To construct ‘malaria risk’, Chaves et al.1 regress malaria cases on cumulative tree cover loss and two malaria intervention variables, expressed in shares of usage. Their globally aggregated data cover the period from 2000 until 2015 on a yearly basis. Data on malaria cases and tree cover loss are available for 26 countries in tropical biomes, while the two intervention variables are only available for 13 of these countries in Africa. Figure 1 shows the time series under scrutiny; additional information on the data is provided in Supplementary Note 1.

Fig. 1: Time series under consideration.
figure 1

Variables are malaria cases (in million), cumulative tree cover loss (in million hectare), percent sleeping under insecticide-treated nets (ITN) and percent of under-5 fevers receiving artemisinin-based combination therapies (ACT).

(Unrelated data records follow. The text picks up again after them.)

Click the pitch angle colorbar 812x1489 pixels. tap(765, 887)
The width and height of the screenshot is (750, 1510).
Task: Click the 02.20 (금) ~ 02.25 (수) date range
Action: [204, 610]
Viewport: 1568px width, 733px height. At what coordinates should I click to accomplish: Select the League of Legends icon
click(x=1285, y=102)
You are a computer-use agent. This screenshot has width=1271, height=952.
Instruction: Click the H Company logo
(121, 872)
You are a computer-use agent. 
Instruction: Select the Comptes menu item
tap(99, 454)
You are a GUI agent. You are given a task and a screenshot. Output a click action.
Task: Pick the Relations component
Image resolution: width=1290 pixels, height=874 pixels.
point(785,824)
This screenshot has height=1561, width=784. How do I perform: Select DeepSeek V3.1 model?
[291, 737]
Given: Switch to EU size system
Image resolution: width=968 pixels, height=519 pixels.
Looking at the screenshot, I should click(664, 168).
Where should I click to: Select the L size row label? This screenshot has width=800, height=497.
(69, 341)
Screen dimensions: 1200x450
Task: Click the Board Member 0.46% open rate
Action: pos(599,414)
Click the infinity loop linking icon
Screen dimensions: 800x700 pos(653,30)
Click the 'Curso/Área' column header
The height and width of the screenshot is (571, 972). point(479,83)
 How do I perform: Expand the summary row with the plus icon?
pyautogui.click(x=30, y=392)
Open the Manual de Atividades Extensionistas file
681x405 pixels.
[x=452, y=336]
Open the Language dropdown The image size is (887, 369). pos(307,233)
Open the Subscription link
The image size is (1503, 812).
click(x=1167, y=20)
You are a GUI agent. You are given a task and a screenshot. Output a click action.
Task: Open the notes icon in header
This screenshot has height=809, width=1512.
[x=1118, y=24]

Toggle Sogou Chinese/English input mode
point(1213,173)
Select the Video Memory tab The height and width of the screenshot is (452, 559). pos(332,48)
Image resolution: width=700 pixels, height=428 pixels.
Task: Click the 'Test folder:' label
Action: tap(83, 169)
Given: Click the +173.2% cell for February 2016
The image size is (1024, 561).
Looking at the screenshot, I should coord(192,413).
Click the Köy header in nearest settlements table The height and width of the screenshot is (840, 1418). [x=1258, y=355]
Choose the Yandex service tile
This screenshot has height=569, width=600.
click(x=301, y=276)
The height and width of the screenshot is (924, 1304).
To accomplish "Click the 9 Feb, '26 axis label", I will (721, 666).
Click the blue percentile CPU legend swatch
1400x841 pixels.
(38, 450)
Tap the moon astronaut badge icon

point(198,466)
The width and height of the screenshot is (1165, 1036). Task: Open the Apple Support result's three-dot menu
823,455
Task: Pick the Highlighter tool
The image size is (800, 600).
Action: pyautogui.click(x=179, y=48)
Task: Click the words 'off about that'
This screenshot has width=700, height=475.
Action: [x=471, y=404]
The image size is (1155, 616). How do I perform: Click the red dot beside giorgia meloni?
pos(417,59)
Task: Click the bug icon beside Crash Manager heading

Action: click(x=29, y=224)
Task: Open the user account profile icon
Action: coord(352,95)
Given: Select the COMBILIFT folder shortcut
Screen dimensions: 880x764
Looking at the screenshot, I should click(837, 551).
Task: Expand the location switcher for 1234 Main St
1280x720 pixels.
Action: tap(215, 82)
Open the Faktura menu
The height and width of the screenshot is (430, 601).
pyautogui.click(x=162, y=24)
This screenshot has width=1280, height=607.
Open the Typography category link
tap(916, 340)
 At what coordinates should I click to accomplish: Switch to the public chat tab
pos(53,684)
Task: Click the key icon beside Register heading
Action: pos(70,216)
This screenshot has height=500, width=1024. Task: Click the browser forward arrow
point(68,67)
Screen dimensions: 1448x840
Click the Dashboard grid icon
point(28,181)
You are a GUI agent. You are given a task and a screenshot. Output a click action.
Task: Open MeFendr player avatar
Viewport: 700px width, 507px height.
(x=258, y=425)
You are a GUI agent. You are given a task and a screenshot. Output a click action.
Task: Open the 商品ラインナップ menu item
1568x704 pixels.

Chaves et al.1 specify their regression model as (see their paper for notation)

$$\mathop{\sum }\limits_{r}{I}_{r}(t)={\beta }_{0}+{\beta }_{L}\mathop{\sum }\limits_{r}{L}_{r}(t)+{\beta }_{n}n(t)+{\beta }_{a}a(t).$$

However, the actual model is a weighted regression of the type

$$w(t)\mathop{\sum }\limits_{r}{I}_{r}(t)={\beta }_{0}+{\beta }_{L}w(t)\mathop{\sum }\limits_{r}{L}_{r}(t)+{\beta }_{n}w(t)n(t)+{\beta }_{a}w(t)a(t)+\epsilon (t),$$

where w(t) is a weight scalar and ϵ(t) is an error term at time t. Weights were constructed via replication of observations, meaning that ∑tw(t) ≠ 1. The sample size is not adjusted accordingly, meaning that standard errors are too small by a factor of 2.08 on average (see Table 1, column two). The weighting was obscured by its omission from the Methods and by the replicated rows only being visible after unhiding them in the spreadsheet that is provided in their replication files. Chaves et al.1 weigh 2005 at 42.86%, 2001 at 17.86%, and 2014 at 16.07%. The unweighted model, as it is specified in the paper, undoes the significance and switches the sign of forest loss, as can be seen in columns one and three of Table 1.

Table 1 Comparison of original regression results to alternatives.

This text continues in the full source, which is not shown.